YOUR TASK: The lines from the one containing "Screen dimensions: 926x653" to the end of the entries, both included, are what you need to transcribe exactly, without pictures and without anything else.
[RECORD SET Boundary: Start]
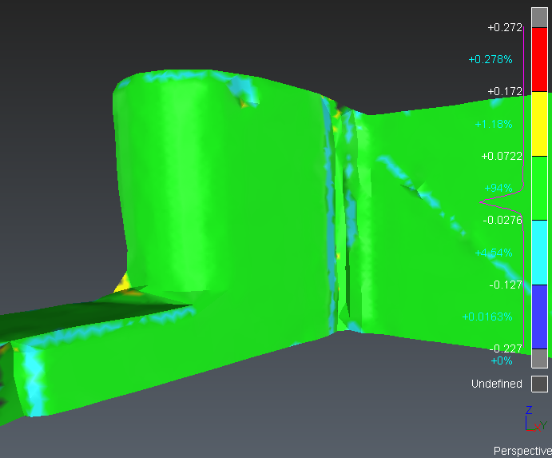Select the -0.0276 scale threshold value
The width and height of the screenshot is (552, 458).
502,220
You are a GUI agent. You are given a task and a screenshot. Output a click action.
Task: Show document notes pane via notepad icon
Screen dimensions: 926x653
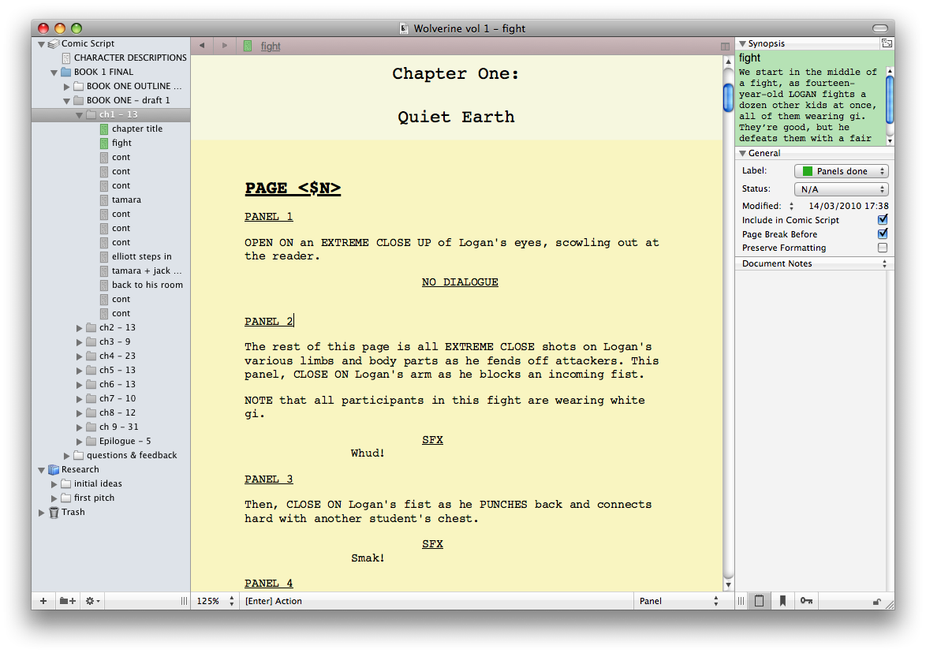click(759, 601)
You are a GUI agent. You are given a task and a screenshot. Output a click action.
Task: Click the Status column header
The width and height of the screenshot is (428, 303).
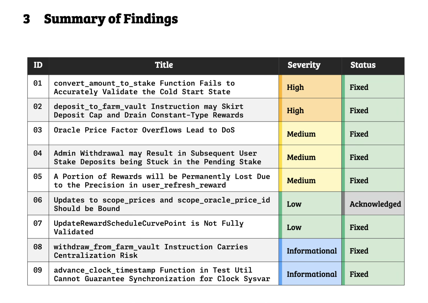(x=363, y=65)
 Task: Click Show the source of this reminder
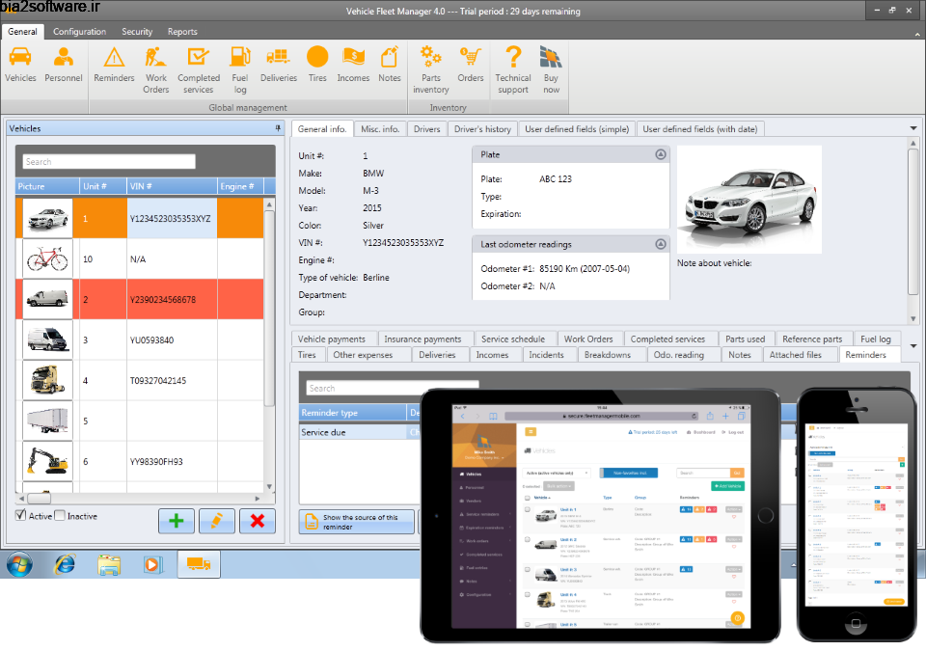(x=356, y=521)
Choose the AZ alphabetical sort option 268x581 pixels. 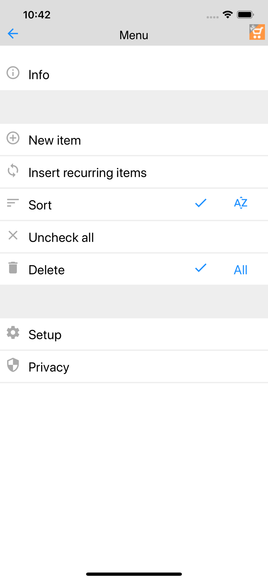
[RECORD SET Boundary: End]
ANSWER TO THE EXERCISE:
Screen dimensions: 926x653
click(759, 601)
You are a GUI agent. You are given a task and a screenshot. Output a click action.
Task: Click the Status column header
The width and height of the screenshot is (428, 303).
(x=363, y=65)
 Task: Click Show the source of this reminder
(x=356, y=521)
Choose the AZ alphabetical sort option 268x581 pixels. 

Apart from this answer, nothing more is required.